Görevler ve Alıştırmalar:
A - Meclis üzerine yazının Meclis'i adlandırmak için tırnak içinde kullandığı ifadelerin hepsini sıralayın.
B - Meclis üzerine yazıda "Yani halk vuruldu" ile "değil mi bu?.." arasındaki bölümü, bu iki ifade de dahil, aynen yineleyin.

Kaynak Metin:

===============

MECLİSE EN AĞIR BOMBA!..

“Yüce Meclis… Halkın Meclisi… Türkiye Büyük Millet Meclisi, parlamento…”  Ve de “milletin kürsüsü...”
“Saygın milletvekilleri, halkın temsilcileri, vekil vükelalar, mebus efendiler” vs.
İşte o yüce Meclis’in duvarlarında, “Egemenlik kayıtsız, şartsız milletindir” de yazıyor... Yani orada “milletin temsilcileri” çalışıyor...
Türkiye’nin kalbi Ankara’da, milletin kürsüsüne ve vekillerine yönelik ne güzel tanımlamalar değil mi bunlar?.. Bir ülkenin tüm etnik, siyasi ve kültürel dokularını bünyesinde toplayan Meclis ülkeyi yönetiyor, millete yön gösteriyor çünkü...
İşte o TBMM, Fethullahçılar’ın 15 Temmuz 2016 kalkışması sırasında çok ağır saldırı altındaydı... FETÖ’cülerin uçaklardan attığı bombalar ne yazık ki orayı da hedef aldı... Binalar sarsıldı, duvarlar yıkıldı, çatılar çöktü orada...
Yani halk vuruldu aslında darbe girişimi sırasında, milletin Meclis binasında... En vahimi de cumhuriyet de yaralandı orada; zalimce, barbarca ve pervasızca!..
Velhasıl AKP’nin Meclis’teki yasalarla büyüttüğü ve devlet kadrolarını açtığı cemaat var ya, kendisini palazlandıran çok önemli bir merkezi vururken, milletvekillerini de yok etmek istedi…
Peki; TBMM’de sandalyeleri işgal eden iktidar milletvekillerinin Anayasa görüşmeleri sırasında, iğrenç bir üslupla sürdürdükleri saldırılar en az FETÖ bombaları kadar yaralamıyor mu Türkiye’nin Büyük Millet Meclisi’ni?.. Milletin bağrına en ağır bomba değil mi bu?..

===============

Sağlanan Veriler:
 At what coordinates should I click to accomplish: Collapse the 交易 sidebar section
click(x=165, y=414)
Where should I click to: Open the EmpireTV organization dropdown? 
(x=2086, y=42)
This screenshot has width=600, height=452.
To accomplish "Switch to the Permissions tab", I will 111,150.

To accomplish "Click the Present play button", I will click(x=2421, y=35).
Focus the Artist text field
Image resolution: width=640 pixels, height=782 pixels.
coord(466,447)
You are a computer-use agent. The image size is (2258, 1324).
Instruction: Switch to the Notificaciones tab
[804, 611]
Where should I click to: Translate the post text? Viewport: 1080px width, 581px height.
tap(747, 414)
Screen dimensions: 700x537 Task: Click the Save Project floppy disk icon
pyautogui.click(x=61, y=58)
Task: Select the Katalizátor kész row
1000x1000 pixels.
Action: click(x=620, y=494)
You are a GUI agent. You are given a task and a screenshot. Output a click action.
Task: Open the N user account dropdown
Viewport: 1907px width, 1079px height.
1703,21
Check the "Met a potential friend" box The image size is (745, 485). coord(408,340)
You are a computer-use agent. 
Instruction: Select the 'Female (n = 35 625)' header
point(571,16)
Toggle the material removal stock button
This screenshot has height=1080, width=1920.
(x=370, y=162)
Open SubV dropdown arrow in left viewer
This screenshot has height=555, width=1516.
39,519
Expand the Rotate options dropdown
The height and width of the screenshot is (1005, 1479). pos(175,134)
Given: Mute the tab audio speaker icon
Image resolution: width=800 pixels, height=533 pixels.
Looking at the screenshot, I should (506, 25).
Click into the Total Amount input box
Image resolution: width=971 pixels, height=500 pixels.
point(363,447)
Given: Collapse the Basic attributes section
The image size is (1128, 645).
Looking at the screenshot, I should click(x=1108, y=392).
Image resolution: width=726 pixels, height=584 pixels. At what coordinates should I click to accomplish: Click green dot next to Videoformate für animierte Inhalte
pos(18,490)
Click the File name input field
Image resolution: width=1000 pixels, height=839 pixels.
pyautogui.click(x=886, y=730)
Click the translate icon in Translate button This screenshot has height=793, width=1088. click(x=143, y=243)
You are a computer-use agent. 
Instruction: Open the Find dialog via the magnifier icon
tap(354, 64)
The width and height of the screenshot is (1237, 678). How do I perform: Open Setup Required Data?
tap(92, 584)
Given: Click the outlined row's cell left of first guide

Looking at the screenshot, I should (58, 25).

===============

Alıştırmanın Cevapları:
A -
Yüce Meclis
Halkın Meclisi
Türkiye Büyük Millet Meclisi
parlamento
milletin kürsüsü

B -
Yani halk vuruldu aslında darbe girişimi sırasında, milletin Meclis binasında... En vahimi de cumhuriyet de yaralandı orada; zalimce, barbarca ve pervasızca!..
Velhasıl AKP’nin Meclis’teki yasalarla büyüttüğü ve devlet kadrolarını açtığı cemaat var ya, kendisini palazlandıran çok önemli bir merkezi vururken, milletvekillerini de yok etmek istedi…
Peki; TBMM’de sandalyeleri işgal eden iktidar milletvekillerinin Anayasa görüşmeleri sırasında, iğrenç bir üslupla sürdürdükleri saldırılar en az FETÖ bombaları kadar yaralamıyor mu Türkiye’nin Büyük Millet Meclisi’ni?.. Milletin bağrına en ağır bomba değil mi bu?..